Out-Law Analysis Lesedauer: 1 Min.

Long-term incentives are a tool to attract and retain talent

In a competitive global labour marketplace where there are skills shortages and changing views on work and careers, being able to attract and retain talent is vital.

Workation, home-office, flexible working time or leisure activities are all effective and modern examples of benefits that employers have been using to attract employees. Increasingly, however, offering those benefits alone is not enabling employers to stand out from the crowd.

The financial package on offer remains an important differentiator for attractive and retaining talent of all levels, ages and in all kinds of personal situations. Holiday or Christmas pay, bonus schemes, and various forms of fringe benefits can enhance the financial attractiveness of roles, but employers seeking to retain and motivate talents for longer periods should also consider what long-term incentives (LTIs) they might offer to succeed in the race for talent.

What are ‘long term incentives’?

A ‘long term incentive’ is a vehicle that can be used by employers to promote long-term retention of employees and their alignment with company goals. For employers, LTIs present the opportunity to honour the achievement of company goals or long-term plans. For employees, LTIs are an enticement and reward for outstanding performances and an opportunity to accumulate capital. Offering LTIs can also strengthen an employee’s association with specific projects – to their and their employer’s potential benefit.

Implementing LTIs requires some thought as well as comprehensive and careful economic and legal planning.

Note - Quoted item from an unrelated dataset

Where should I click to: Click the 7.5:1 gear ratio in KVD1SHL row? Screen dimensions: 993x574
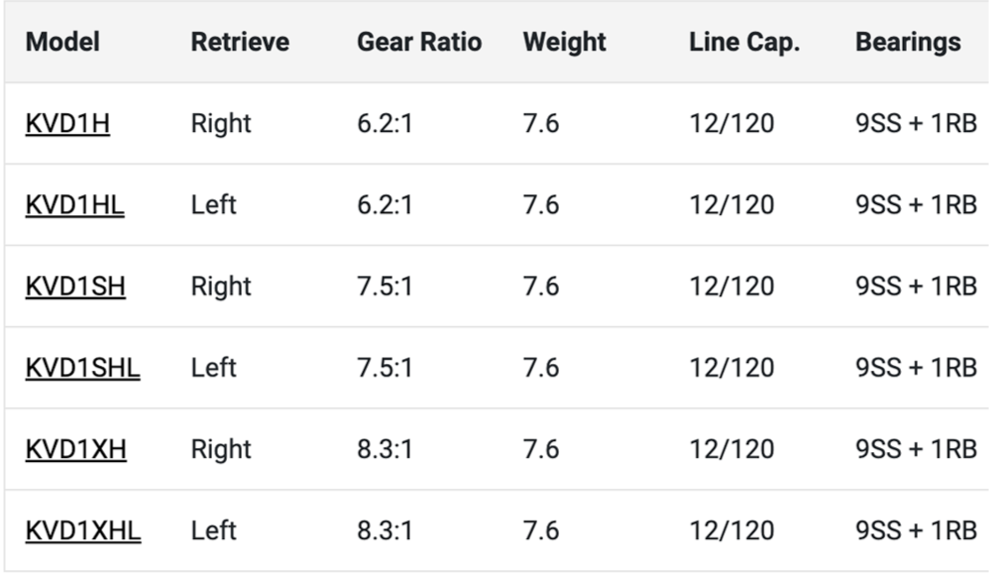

In this article, we look at the types of LTIs offered in Germany, Spain, Singapore, and the UK and summarise the most important legal considerations.

  • Germany

    LTIs come in various different forms, but usually fall within one of three categories:

    Market value-based LTIs

    These are either restricted shares or stock units which confer commitments or entitlements to receive shares or cash in the future under certain conditions, or “phantom shares” which are virtual shares that give the holder the right to future cash out in the amount of the valid share price of the company. Unlike share options, phantom shares do not only contain the increase in value, but the entire share value as return. Since only fictitious shares are issued, this method can be suitable for unlisted companies.

    Option-based LTIs

    Option-based LTIs can be structured as stock options or stock appreciation rights. While stock options grant the holder the right to buy shares at a fixed price – the exercise price – on or up to a certain date after expiry of a waiting period, stock appreciation rights are virtual stock options. The financial benefit that an employee would receive by purchasing shares in stock options is paid out in cash.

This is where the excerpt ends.